Night train
There's a joy, an unquenchable fluttering in the gut upon boarding the train, it's woven through my India, memories of trains traversing the night, will o the wisp villages passing in unmarked distances, the rhythmic tracks and the song of the whistle.
But little sleep to be found on this one, bouncing the rutted fields on a penny farthing, turbulence at fifteen feet.
And then the terminal, 0500 and back in Jaiselmer but ragged and tired..
At platform's end I'm met by my name on a card and a tuk tuk which takes me through the dozing fort and deposits me at the guesthouse.

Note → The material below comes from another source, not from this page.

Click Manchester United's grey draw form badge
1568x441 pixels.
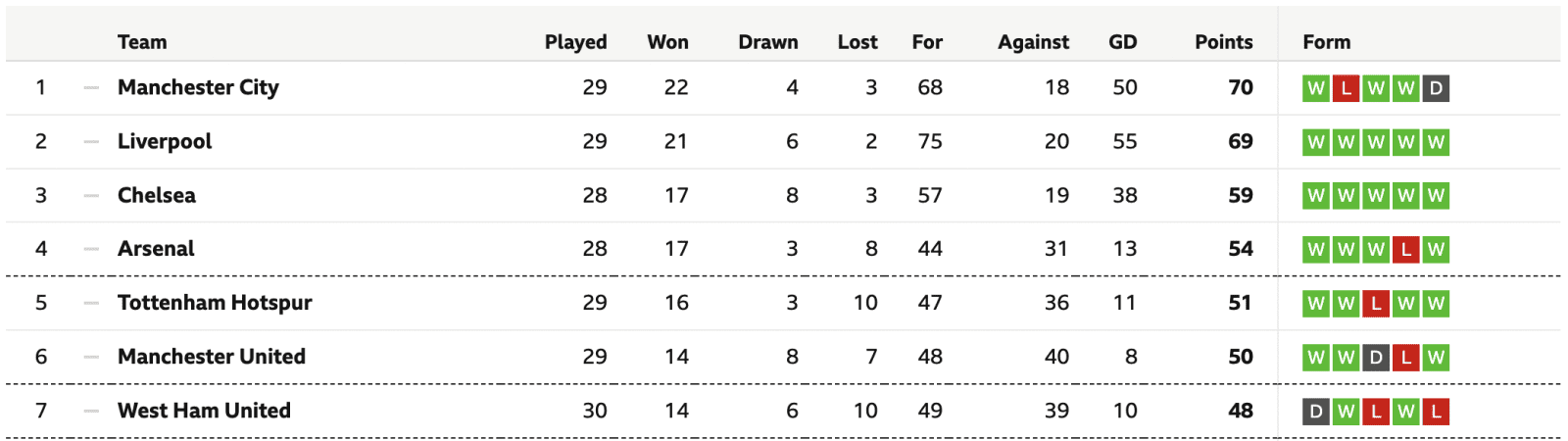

The next couple of hours spent snoozing on a ledge in the main room while, upstairs, my booking was being cancelled.
Then the sound of prayer, the recitation of the faithful, a beautiful start to the day as I'm told I'll get a room later and to dump my bag and asked how I found the place.
"I heard about this place in Bikaner from J, an Aussie guy staying in the same place as I was." I said.

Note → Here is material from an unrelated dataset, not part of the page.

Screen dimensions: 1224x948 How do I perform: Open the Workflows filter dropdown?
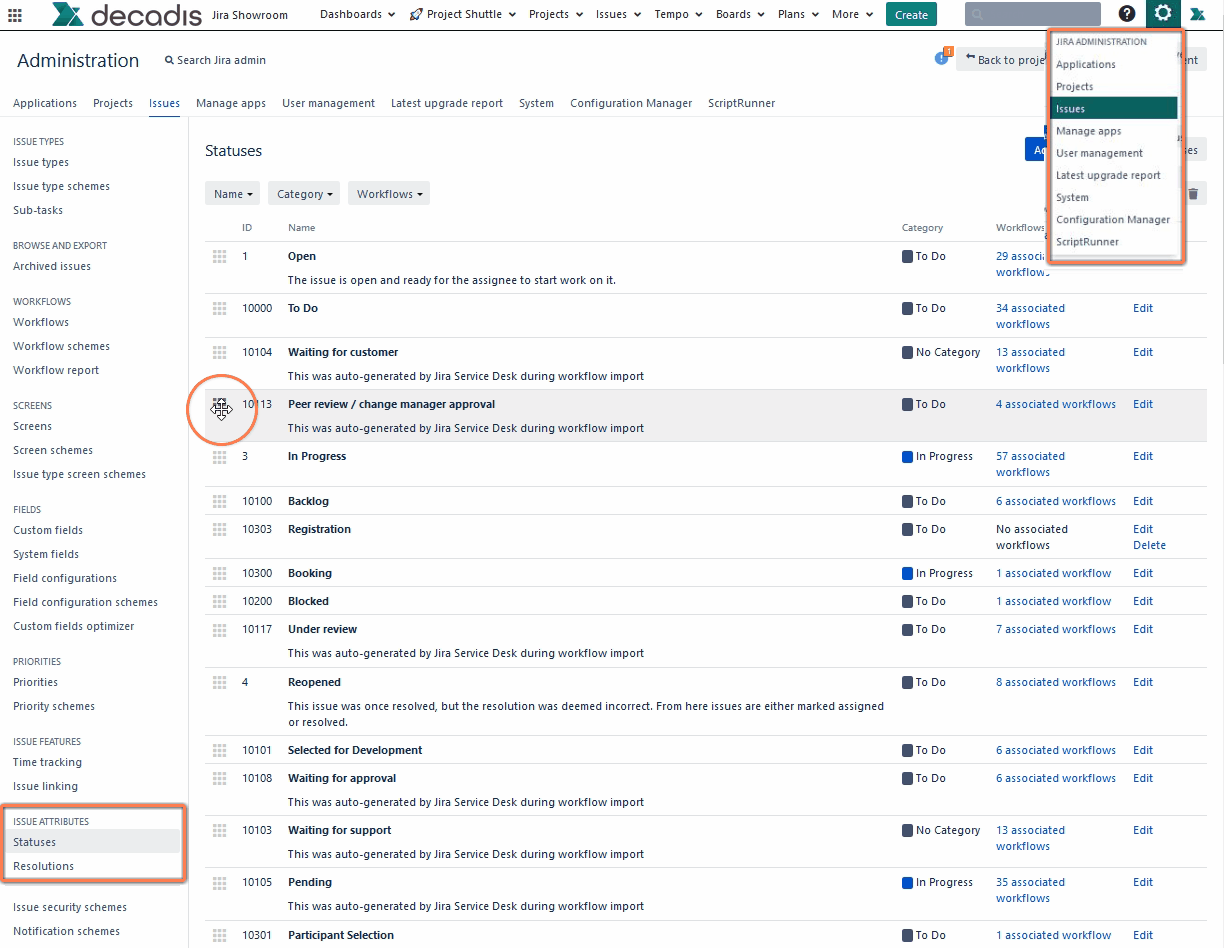tap(388, 193)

"Yeah," came a voice from the stairs, "and he's still here."
Up to the rooftop for coffee and then out of the fort for a breakfast of dal pakwan and bhang lassi after which the world was set right again.
Meanwhile back at the guesthouse the confusion continued, a different room to the one I'd booked but when I looked out of the window I can't say that I cared.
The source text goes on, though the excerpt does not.